Beim scharf Anbraten passiert folgendes:
Es tritt kurz eine geringe Menge Wasser aus.
Die Oberfläche der Gargutstückchen ist nach ca. 1-2 Minuten durch das Garen dicht, es kommt kein Wasser mehr nach.
(Ich beobachte das zum Beispiel auch in Restaurants, bei denen ich von der Theke in die Küche sehen kann)
Der überwiegende Teil des Wassers bleibt eingeschlossen.
Damit entsteht in den Stückchen ein hoher Druck.
Ausgasen von Giftstoffen ist verhindert.
Endstoffe von chemischen Reaktionen können nicht aus dem Reaktionsraum entfernt werden.
Damit eine chemische Reaktion vollständig ablaufen kann, ist aber genau das nötig.
Damit eine chemische Reaktion:
A + B -> C + D
vollständig stattfindet, müssen C und D ständig entfernt werden.
Entsteht bei der Reaktion ein gasförmiger Stoff, führt der in den Stückchen entstehende Druck nach dem Prinzip des kleinsten Zwanges dazu, dass die Reaktion zum erliegen kommt
oder sogar in die andere Richtung läuft.
Durch die Temperatur in den Pilzstückchen würde die Reaktion zwar schneller ablaufen, aber durch den Druck kann sie in der angegebenen Richtung nicht mehr ablaufen.
Da kann man stundenlang weiter erhitzen, entgiftet wird da nicht mehr.
Nun noch mein bisheriges Verständnis des Tintling Artikels zur Hämolyse:
Das werden drei Hämolysine benannt:
Eines aus dem Knollenblätterpilz: Phallolysin.
Nach Literatur ist aber einer der Giftstoffe des Knollenblätterpilzes: Phalloidin.
Das hat man extrahiert und damit Giftigkeitsexperimente gemacht.

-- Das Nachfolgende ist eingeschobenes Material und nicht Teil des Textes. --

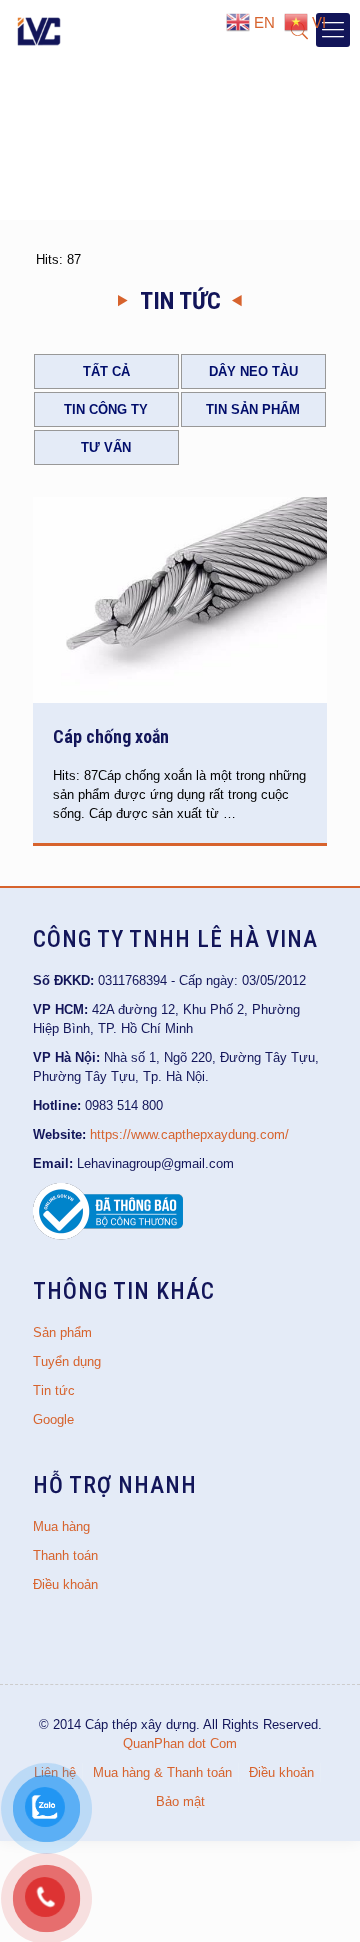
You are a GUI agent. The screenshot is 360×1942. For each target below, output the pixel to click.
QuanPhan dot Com (180, 1743)
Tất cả (106, 371)
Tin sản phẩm (253, 409)
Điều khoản (65, 1584)
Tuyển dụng (67, 1361)
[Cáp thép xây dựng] (40, 30)
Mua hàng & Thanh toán (162, 1772)
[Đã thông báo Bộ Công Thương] (108, 1235)
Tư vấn (106, 447)
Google (53, 1419)
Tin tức (54, 1390)
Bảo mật (180, 1801)
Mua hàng (61, 1526)
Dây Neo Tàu (253, 371)
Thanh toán (65, 1555)
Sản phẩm (62, 1332)
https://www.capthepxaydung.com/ (189, 1134)
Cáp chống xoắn (111, 736)
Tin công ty (106, 409)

Phallolysin findet sich in meiner Literatur nicht in der Auflistung der Giftstoffe des Knollenblätterpilzes.
Vielleicht hat da jemand aber neuere/bessere Literatur.
Zwei aus Speisepilzen:
Eines aus der Krausen Glucke und eines aus dem Perlpilz.
Merkwürdig: Während in der Literatur von schweren Vergiftungen nach Rohverzehr des Perlpilzes berichtet wird, schreibt keiner so etwas von der Krausen Glucke.
Ich habe mir die Angelegenheit beim Perlpilz mal näher angesehen.
Rubescenslysin ist der beschriebene Stoff.
Dazu finde ich:
Handbook on Toxicology:
"Rubescenslysin is lethal when injected.
Its intravenous LD50 is 150µg/kg in rats. Very large dosis may cause death in 15 seconds."
Nun habe ich ja noch nicht von Perlpilzrohverkostern gehört die nach 15 Sekunden tot umgefallen sind,
aber man sollte denn doch eher darüber nachdenken den Pilz von der Liste der Speisepilze zu streichen,
anstatt ihn unter Angabe von Garzeiten frei zugeben.
In anderen Fällen z.B. Nebelkappe, Frühjahrslorchel hat man das ja mit Recht getan.
50 % der Ratten sterben, wenn man ihnen 150µg pro kg ihres Körpergewichts injiziert.
Der entscheidende Punkt ist aber:
Damit eine Hämolyse stattfinden kann, muss der Stoff in Blutgefäße gelangen.
Inwiefern das bei oraler Aufnahme erfolgt, wurde offenbar zumindest nach dieser Quelle nicht untersucht.
Zweite Quelle:
Published: February 1980
Studies on rubescenslysin haemolysis
Ruth Seeger
Rubescenslysin is consumed on haemolysis and markedly inhibited by ...
It is also inhibited by cholesterol and various phospholipids ...
Die Giftwirkung wird also zum Beispiel durch das auch im Menschen vorhandene Cholesterol verhindert.
Das sind aber alles Laborversuche, über den Wirkmechanismus bei oraler Aufnahme sagt das nichts aus.
Man kann auch daraus nichts ableiten, bei welcher Temperatur und bei welchem Druck Zersetzung stattfindet und ob eventuelle Zersetzungsprodukte harmlos sind.
Es ist ja zum Beispiel durchaus denkbar, dass das Protein "denaturiert" ist, das Gargut aber immer noch giftig ist, weil die Bruckstücke genau so giftig sind wie das Polymer.
Es wäre hilfreich, wenn diesbezüglich Versuche gemacht würden:
Garen nach der Anweisung und dann eine chemische Analyse und Vergiftungsversuche mit Ratten oder Mäusen.